What is the purpose of the zero_head parameter?

google-research / big_transfer

Official repository for the "Big Transfer (BiT): General Visual Representation Learning" paper.

https://arxiv.org/abs/1912.11370

Apache License 2.0

1.5k stars 175 forks source link

What is the purpose of the zero_head parameter? #10

Open issamemari opened 4 years ago

issamemari commented 4 years ago

https://github.com/google-research/big_transfer/blob/6c83d6459e009fa89d84c1e904611e9b162e6eff/bit_pytorch/models.py#L165

Hi there! I'm wondering what is the purpose of this zero_head parameter. It seems to me that if it is set to True then the weights of the head are initialized to zero, which causes the network to always output zeros for whatever input, and renders any further fine tuning of the model useless.

Should this be replaced with random initialization? Or maybe removed altogether, which lets PyTorch takes care of initializing the head?

ademyanchuk commented 4 years ago

Hi. I was curious about it as well. I tried both approaches: zero init of head convolutional layer and let torch init it as usual. I reproduced few-shot example as in colab notebook. Both of the ways seems to learn reasonable weights and biases. But pytorch default init didn't achieve test result in range 78%-85%, only ~73%.

So, my guess that zero initialization is some sort of heuristic. Might be, it is easier (esp. for few-shot training) to learn weights for specific class features from zero in the first hand and do not try unlearning other weights and make them closer to zero.

Still, really interested how authors explain this. Thanks for your work!

lucasb-eyer commented 4 years ago

@ademyanchuk is correct, when doing any kind of training (such as fine-tuning), initializing the head to zero is common practice and stabilizes training. The OP statement of "and renders any further fine tuning of the model useless" is just wrong.

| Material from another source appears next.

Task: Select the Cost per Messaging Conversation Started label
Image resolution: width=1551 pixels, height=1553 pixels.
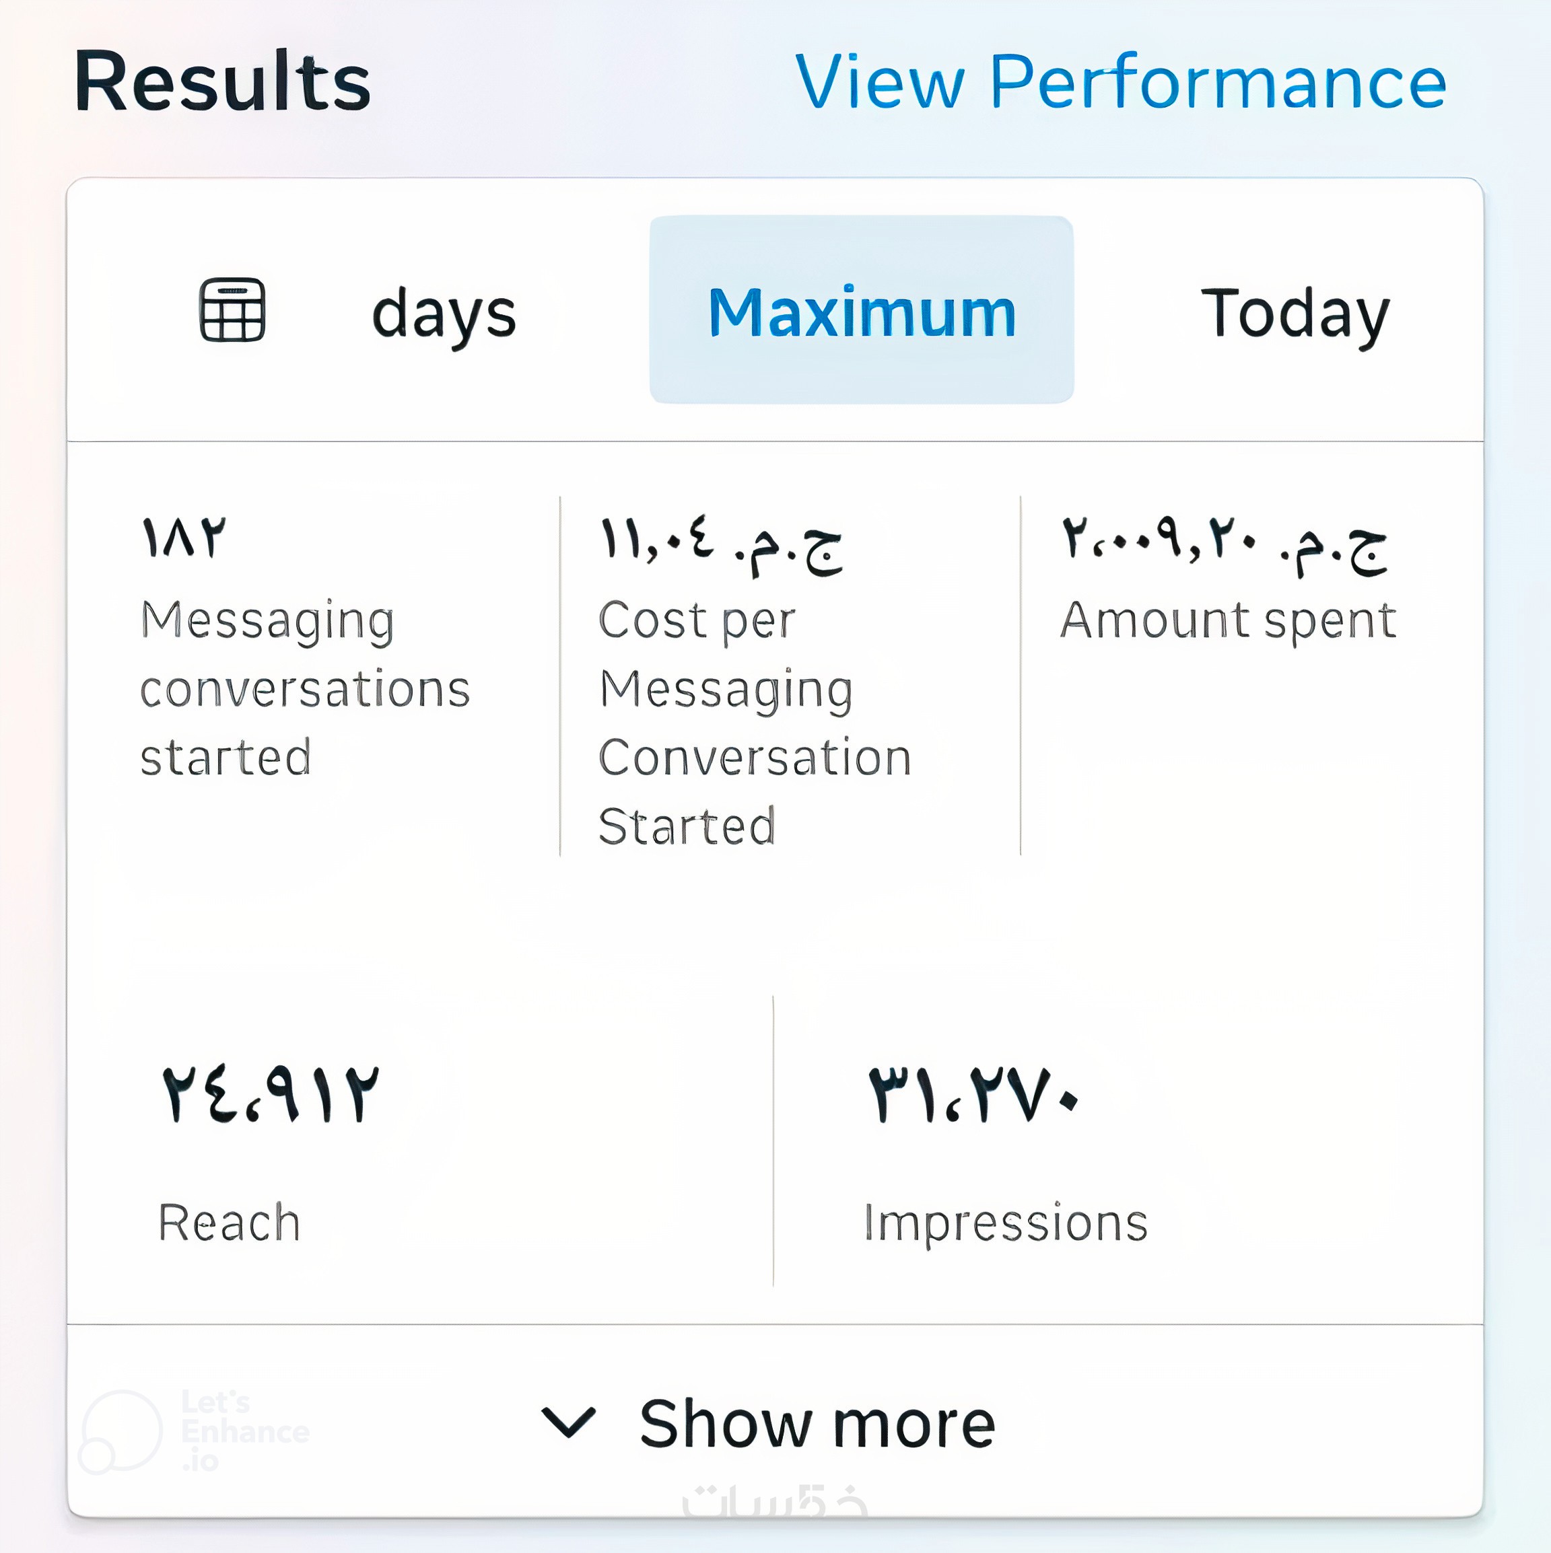Action: pyautogui.click(x=755, y=723)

The only reason not to initialize it to zero is if you want to use our original pre-trained head, for example if you are interested in the ImageNet-21k class-space. Please see the colabs for examples of this.

abhiagwl4262 commented 3 years ago

@lucasb-eyer So what do you think, in what cases I should not initialize the head with zeros? Can you think of a problem statement where I should not initialize with zeros?